All of this is referred to as “the conscious avalanche”, the widespread activation of neural activity in a network including the prefrontal and parietal regions whenever a perception makes it into consciousness.

Which leads to Dehaene’s theory of consciousness, the global neuronal workspace, a variation of Barnard Baars’ global workspace theory.  The main idea is summed up by Dehaene as:

When we say that we are aware of a certain piece of information, what we mean is just this: the information has entered into a specific storage area that makes it available to the rest of the brain. Among the millions of mental representations that constantly crisscross our brains in an unconscious manner, one is selected because of its relevance to our present goals. Consciousness makes it globally available to all our high-level decision systems. We possess a mental router, an evolved architecture for extracting relevant information and dispatching it.

…According to this theory, consciousness is just brain-wide information sharing. Whatever we become conscious of, we can hold it in our mind long after the corresponding stimulation has disappeared from the outside world. That’s because our brain has brought it into the workspace, which maintains it independently of the time and place at which we first perceived it. As a result, we may use it in whatever way we please. In particular, we can dispatch it to our language processors and name it; this is why the capacity to report is a key feature of a conscious state. But we can also store it in long-term memory or use it for our future plans, whatever they are. The flexible dissemination of information, I argue, is a characteristic property of the conscious state.

Dehaene, Stanislas. Consciousness and the Brain (p. 163-164). Penguin Publishing Group. Kindle Edition.

Credit: OpenStax College via Wikipedia

The workspace is held to be in a network of regions including the prefrontal cortex, the anterior cingulate cortex, and parietal regions.  I’ve discussed before that the middle parietal regions are the central integration of sensory association processing in the cortex, and the prefrontal cortex is the central integration of motor planning, so it makes sense that these regions would be highly interconnected and interactive, with ongoing recurrent loops of communication between the sensorium and the motorium.

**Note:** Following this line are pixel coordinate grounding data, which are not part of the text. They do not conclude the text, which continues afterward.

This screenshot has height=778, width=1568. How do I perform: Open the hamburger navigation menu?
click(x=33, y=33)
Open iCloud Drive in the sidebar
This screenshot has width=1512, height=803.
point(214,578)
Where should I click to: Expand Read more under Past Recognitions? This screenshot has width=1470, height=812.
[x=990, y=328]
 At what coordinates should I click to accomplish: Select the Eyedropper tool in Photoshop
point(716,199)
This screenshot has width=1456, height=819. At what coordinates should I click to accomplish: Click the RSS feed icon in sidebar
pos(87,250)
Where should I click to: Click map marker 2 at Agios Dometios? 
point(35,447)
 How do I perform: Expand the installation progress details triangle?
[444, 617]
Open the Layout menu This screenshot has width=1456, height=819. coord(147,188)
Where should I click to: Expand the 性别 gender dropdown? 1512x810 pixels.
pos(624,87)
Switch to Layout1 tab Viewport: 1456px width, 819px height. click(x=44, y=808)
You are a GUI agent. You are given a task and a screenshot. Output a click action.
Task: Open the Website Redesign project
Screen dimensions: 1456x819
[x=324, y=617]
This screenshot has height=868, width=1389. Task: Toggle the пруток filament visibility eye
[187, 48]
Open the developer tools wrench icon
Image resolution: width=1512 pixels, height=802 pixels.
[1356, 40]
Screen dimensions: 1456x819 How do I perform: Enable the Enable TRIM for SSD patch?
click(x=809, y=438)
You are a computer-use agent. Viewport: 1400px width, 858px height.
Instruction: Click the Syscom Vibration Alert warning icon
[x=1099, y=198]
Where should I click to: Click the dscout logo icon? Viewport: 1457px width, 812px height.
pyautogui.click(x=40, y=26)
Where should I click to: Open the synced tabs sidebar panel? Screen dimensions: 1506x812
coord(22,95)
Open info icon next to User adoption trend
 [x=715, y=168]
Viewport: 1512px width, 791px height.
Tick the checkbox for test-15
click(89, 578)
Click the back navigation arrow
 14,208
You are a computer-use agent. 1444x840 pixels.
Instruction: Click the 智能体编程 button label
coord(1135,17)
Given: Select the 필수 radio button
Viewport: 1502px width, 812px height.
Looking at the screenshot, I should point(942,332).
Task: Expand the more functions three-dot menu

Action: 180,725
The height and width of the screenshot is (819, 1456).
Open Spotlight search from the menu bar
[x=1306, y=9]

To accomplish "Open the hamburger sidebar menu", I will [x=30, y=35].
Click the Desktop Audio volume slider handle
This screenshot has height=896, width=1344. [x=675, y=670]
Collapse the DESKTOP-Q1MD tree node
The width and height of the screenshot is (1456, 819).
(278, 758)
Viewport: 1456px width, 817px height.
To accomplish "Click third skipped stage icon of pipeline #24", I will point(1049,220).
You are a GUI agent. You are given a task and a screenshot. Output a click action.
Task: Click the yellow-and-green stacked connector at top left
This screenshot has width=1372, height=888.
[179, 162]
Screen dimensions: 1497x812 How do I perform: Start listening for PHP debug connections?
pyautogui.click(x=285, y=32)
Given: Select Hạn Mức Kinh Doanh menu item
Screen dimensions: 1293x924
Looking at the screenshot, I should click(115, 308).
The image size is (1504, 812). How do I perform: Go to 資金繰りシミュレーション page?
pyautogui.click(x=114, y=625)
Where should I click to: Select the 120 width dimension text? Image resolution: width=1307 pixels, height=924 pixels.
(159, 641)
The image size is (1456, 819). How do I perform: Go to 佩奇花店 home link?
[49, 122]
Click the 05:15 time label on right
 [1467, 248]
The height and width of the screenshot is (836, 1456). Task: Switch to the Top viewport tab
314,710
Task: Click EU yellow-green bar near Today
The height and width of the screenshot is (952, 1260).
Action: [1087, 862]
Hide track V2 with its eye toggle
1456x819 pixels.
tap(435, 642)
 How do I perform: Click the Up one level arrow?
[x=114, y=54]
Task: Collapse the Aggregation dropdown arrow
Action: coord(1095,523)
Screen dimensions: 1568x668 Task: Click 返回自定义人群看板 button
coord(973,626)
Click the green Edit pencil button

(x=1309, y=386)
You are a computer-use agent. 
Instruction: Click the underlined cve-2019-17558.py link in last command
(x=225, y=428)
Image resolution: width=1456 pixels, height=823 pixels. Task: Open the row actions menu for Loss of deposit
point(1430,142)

I’ve also written about the central importance of the prefrontal cortex in imagination, the simulation and evaluation of action scenarios.  This fits with Dehaene’s view of the central importance of this region for the workplace.  Indeed, Dehaene implies that conscious access is centered on the prefrontal cortex, which fits with its role as the executive center of the brain.

So this theory appears to have a lot going for it.  And viewed from a purely instrumental perspective, it seems predictive of a lot of observations.  Unlike Tononi’s Integration Information Theory, it doesn’t aspire to recognize consciousness in systems outside of the brain, just in the brain itself, particularly in human or primate brains.  (Although Dehaene does think it could provide insights into possible architectures for consciousness in AI systems.)

And yet, like most grounded scientific theories of consciousness, I tend to think it captures aspects of the reality, but not the whole reality itself.  Even if we restrict ourselves to conscious access, the descriptions of the workplace feel a bit too simple to me.  It’s described like its one big thing, like a type of giant data bus.

This isn’t to say I think conscious access doesn’t involve wholesale activation of the regions that Dehaene discusses, but I’m not sure I buy the implicit description of it as one unified whole.  Based on all the reading I’ve done, it strikes me more as a complex web of disparate subsystems communicating with each other, with cross talk between the streams creating an emergent thing that may resemble the global workspace, but more messy, noisy, and less coherent than the theory implies.

But maybe I’m just quibbling here.  Dehaene might argue that it’s the final result that matters, and he’d be right.  And the global neuronal workspace seems general enough to be compatible with a lot of observations, as well as other theories such as HOT (Higher Order Theory).  I suspect before it’s over we’ll need a collection of theories to account for all observations.  But only time and more research will tell.